**** Given records ****

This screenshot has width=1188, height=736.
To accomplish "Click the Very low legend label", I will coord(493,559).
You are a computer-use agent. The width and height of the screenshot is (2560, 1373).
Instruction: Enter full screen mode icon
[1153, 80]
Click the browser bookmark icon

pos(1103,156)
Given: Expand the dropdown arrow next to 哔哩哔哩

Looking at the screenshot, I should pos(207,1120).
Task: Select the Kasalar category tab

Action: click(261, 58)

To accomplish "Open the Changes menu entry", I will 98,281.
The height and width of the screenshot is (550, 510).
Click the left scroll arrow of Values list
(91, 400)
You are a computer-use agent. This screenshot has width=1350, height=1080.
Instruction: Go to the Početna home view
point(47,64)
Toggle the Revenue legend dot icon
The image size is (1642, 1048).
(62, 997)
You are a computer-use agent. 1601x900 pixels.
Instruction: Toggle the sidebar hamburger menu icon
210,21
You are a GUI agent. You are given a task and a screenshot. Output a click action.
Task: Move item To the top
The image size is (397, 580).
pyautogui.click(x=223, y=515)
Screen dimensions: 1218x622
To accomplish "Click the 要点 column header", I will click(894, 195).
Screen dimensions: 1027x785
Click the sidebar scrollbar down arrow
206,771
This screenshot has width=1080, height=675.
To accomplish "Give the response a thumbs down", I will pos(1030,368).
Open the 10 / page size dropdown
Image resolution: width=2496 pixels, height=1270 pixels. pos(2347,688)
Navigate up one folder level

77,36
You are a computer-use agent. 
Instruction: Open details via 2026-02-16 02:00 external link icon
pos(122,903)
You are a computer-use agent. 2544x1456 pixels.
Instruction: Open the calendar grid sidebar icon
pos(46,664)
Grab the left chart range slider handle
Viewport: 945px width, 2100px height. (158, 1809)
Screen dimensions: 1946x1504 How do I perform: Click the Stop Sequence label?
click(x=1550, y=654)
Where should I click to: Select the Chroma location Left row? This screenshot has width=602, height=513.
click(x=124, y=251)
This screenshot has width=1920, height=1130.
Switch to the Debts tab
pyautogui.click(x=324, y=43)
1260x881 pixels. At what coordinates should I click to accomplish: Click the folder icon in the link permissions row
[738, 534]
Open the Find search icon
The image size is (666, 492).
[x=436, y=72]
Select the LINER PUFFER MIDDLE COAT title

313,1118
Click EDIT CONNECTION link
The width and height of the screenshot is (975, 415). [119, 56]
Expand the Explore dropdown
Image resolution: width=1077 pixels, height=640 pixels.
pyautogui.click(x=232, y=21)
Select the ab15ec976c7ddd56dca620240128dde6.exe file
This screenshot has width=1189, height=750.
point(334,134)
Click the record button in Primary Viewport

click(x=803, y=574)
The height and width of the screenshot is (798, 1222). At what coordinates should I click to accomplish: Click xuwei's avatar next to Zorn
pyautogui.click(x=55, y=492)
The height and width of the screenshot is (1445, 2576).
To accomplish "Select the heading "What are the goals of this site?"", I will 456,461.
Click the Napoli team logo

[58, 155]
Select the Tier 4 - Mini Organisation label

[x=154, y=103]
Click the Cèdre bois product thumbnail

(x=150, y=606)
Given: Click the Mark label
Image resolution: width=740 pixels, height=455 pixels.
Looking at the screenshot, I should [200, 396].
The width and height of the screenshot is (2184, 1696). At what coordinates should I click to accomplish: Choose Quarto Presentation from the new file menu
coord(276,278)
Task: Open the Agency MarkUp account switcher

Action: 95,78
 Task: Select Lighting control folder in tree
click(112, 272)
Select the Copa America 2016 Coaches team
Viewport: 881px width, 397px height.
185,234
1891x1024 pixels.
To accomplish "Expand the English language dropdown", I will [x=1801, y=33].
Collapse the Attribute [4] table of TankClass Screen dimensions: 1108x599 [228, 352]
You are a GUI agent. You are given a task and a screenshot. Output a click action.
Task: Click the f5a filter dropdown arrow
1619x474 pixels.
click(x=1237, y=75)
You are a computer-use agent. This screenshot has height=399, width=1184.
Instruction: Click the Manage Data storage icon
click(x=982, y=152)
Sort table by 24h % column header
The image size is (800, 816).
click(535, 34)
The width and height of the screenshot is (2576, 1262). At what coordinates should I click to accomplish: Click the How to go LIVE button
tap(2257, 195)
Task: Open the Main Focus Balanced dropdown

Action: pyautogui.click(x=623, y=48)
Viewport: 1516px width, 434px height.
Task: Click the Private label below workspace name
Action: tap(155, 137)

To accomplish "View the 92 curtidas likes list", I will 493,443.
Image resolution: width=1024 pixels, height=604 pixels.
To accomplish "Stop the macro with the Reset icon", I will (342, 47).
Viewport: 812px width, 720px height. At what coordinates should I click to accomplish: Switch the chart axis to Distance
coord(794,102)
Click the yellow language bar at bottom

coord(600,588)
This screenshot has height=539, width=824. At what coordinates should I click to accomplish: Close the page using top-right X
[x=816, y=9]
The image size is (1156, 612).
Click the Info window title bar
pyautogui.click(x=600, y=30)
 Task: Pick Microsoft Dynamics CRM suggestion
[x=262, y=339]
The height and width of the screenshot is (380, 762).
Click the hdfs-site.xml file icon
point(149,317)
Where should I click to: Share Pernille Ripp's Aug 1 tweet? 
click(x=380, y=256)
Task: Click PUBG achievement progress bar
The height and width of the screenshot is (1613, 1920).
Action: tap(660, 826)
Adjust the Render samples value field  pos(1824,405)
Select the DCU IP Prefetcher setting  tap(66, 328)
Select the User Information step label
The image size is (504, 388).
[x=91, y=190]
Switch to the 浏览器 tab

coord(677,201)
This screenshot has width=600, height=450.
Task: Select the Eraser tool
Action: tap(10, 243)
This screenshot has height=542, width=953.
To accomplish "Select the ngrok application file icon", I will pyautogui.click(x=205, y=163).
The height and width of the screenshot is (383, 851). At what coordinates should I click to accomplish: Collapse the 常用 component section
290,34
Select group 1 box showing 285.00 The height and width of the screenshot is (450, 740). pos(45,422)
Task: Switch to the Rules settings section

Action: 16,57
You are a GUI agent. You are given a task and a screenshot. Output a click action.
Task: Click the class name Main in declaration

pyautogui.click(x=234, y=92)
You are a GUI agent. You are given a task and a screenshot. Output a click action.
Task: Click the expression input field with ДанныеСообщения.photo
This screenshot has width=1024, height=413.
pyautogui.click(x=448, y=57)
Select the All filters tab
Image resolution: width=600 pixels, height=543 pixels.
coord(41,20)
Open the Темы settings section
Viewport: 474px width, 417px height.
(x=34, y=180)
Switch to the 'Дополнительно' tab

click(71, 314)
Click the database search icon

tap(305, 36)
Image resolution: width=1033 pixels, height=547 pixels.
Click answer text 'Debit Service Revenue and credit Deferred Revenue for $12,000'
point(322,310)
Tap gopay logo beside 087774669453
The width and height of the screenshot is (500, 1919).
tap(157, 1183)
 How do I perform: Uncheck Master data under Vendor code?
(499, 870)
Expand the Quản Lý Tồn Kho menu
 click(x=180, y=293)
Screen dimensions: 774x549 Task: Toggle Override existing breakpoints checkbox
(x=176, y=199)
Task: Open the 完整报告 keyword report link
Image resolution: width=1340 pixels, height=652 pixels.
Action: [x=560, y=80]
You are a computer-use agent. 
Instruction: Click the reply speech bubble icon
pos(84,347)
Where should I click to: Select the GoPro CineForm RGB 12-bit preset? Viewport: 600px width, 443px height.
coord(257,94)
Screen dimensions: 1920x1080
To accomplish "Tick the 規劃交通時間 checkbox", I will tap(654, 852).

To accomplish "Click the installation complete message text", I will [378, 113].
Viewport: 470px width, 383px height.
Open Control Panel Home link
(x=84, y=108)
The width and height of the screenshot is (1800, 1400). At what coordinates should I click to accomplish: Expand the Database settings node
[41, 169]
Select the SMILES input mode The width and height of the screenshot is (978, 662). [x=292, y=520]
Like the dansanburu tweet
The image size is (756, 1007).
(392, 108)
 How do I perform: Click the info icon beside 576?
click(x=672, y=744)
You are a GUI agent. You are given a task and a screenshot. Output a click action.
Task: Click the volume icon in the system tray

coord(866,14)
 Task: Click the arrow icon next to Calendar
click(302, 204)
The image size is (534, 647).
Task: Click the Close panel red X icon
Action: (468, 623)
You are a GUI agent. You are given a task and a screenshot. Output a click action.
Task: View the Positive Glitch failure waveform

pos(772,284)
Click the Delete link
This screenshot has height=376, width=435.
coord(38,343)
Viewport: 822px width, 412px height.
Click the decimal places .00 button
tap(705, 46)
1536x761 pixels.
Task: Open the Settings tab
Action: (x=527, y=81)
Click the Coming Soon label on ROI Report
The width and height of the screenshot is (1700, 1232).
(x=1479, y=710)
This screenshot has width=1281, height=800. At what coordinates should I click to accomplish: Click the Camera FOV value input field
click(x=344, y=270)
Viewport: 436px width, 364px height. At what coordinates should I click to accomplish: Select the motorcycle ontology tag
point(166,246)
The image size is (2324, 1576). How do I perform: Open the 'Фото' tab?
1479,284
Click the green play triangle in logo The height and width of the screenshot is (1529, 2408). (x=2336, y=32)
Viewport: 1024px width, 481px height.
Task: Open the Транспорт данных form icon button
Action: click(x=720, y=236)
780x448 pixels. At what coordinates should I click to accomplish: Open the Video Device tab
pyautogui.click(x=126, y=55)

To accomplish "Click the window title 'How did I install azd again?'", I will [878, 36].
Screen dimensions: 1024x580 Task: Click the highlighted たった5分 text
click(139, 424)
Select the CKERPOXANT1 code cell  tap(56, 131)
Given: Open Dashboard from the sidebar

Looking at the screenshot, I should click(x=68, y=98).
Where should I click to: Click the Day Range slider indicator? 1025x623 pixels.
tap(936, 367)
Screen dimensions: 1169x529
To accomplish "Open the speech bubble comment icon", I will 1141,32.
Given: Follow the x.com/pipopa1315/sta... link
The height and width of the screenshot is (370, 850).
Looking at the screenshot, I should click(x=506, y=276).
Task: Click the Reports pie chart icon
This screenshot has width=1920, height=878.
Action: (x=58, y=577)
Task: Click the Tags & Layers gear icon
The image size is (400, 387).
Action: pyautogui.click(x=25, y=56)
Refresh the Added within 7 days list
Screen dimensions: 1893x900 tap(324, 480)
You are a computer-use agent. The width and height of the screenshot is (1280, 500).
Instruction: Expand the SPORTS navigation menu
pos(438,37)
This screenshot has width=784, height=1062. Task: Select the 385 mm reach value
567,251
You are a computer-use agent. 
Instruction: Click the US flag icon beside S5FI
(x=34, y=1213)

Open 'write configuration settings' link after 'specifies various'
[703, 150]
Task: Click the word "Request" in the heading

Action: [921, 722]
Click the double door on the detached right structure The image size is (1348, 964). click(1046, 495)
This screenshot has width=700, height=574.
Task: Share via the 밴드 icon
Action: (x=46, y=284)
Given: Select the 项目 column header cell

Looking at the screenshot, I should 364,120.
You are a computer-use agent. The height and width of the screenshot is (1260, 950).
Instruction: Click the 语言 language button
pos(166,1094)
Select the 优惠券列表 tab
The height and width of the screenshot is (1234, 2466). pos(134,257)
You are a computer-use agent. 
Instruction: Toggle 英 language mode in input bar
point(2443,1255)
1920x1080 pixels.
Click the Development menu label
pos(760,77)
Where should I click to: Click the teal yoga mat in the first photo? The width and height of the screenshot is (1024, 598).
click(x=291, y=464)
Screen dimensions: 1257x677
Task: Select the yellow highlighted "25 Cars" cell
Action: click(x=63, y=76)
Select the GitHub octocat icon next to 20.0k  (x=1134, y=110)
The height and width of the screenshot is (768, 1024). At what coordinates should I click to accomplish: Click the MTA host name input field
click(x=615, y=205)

****

■ **Exercise goal**: Swap "dropdown" for "drop-down" in everything from the line containing "Task: Select Lighting control folder in tree" down to the line containing "click(535, 34)", and write out those lines again with nothing else changed.

■ **Written solution**:
 Task: Select Lighting control folder in tree
click(112, 272)
Select the Copa America 2016 Coaches team
Viewport: 881px width, 397px height.
185,234
1891x1024 pixels.
To accomplish "Expand the English language drop-down", I will [x=1801, y=33].
Collapse the Attribute [4] table of TankClass Screen dimensions: 1108x599 [228, 352]
You are a GUI agent. You are given a task and a screenshot. Output a click action.
Task: Click the f5a filter drop-down arrow
1619x474 pixels.
click(x=1237, y=75)
You are a computer-use agent. This screenshot has height=399, width=1184.
Instruction: Click the Manage Data storage icon
click(x=982, y=152)
Sort table by 24h % column header
The image size is (800, 816).
click(535, 34)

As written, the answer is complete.